The National Archives’ lack of speed in preserving digital federal records, existing in 16,000 different formats, could lead to serious data losses.

Jul 1, 2005

If you wander along the National Mall in Washington, DC, you can pop into the marble rotunda of the National Archives for a glimpse of the original Declaration of Independence, Constitution, and Bill of Rights. These calfskin parchments are preserved under glass, bathed in argon gas. But no such care is extended to digital federal records. The government is presumed to have used (or received) data in every format ever crafted by the computer industry – some 16,000 formats at last count – and has stored this data on every kind of hardware. But the fast-changing computer industry never stopped to think about long-term preservation, which means records of contemporary history are fast becoming obsolete – and there’s no existing system to permanently and reliably archive them.

That’s beginning to change, as our story “The Fading Memory of the State,” reports. The U.S. National Archives and Records Administration (NARA) is in the early stages of developing an Electronic Records Archives that will harmonize and preserve all these digital records and make them available online, so saving the nation’s contemporary history from destruction. Solving the problem will in some ways test the limits of computer-science research: NARA must not only preserve every data format ever dreamt up but contend with a volume of material that far exceeds that of even the largest private enterprise. What’s more, it has a responsibility to save all this data for the uniquely long (if ill-defined) time period NARA calls “the life of the Republic.”

Like any other federal agency, NARA is saddled with a cumbersome procurement process. It has hired two major contractors – Lockheed Martin and Harris Corporation – to generate competing preliminary designs, which are scheduled to be unveiled next month. Common sense suggests that the project will need close and continuing scrutiny from the U.S. Congress – and from the National Academies panel of industry and academic experts that has been advising NARA. The goal: to ensure that the resulting digital archive is not a rigid, custom-built system doomed to obsolescence but rather a flexible system grounded as much as possible in commercial offerings and able to evolve with the IT industry. As a good start, NARA could model its digital archive after early versions of digital archives already built by some nations and academic institutions, including MIT.
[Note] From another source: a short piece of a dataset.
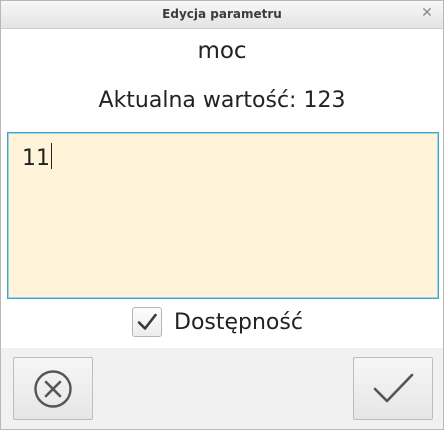 The width and height of the screenshot is (444, 430). I want to click on titlebar: Edycja parametru ✕, so click(222, 15). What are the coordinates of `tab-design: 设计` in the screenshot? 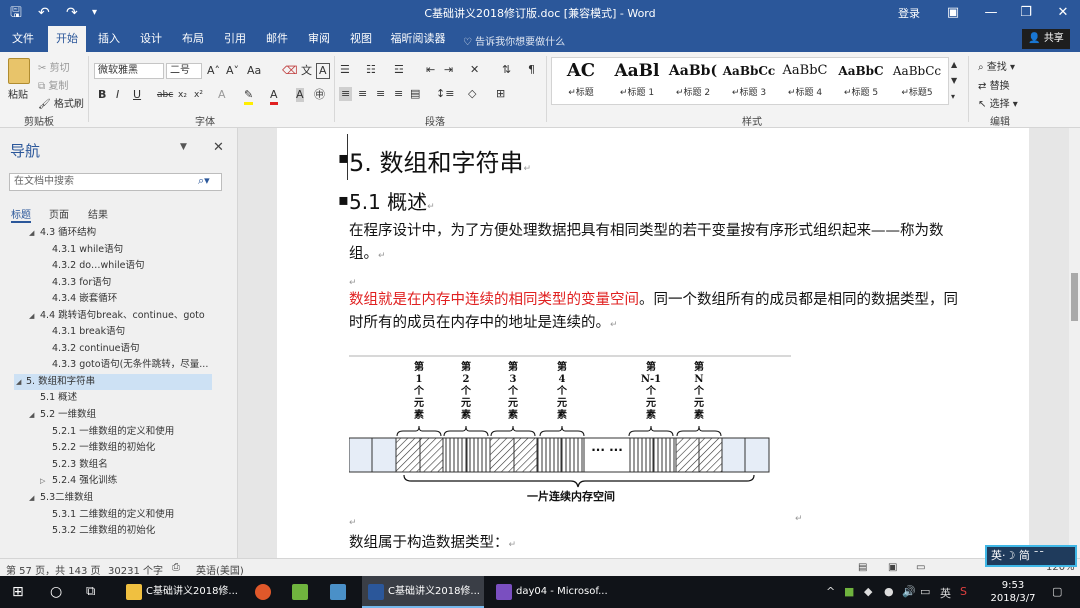 It's located at (151, 39).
Clearly, the general problem of digital-record decay needs more attention than it’s currently getting in Washington. Yes, $136 million has been budgeted to date for NARA’s digital-archive project, but not enough has been done to actually force federal departments to harmonize how they store digital records. And some shortsighted cuts can be found in the administration’s proposed 2006 budget – specifically, eliminating $10 million in funding to the National Historical Publications and Records Commission (NHPRC), a grant agency within NARA that supports research in digital archiving and curation. That cut would effectively kill the NHPRC. Yet this is just the kind of small, nimble program that can help find ways to stanch the bleeding of the contemporary historical record. Congress should take the problem more seriously.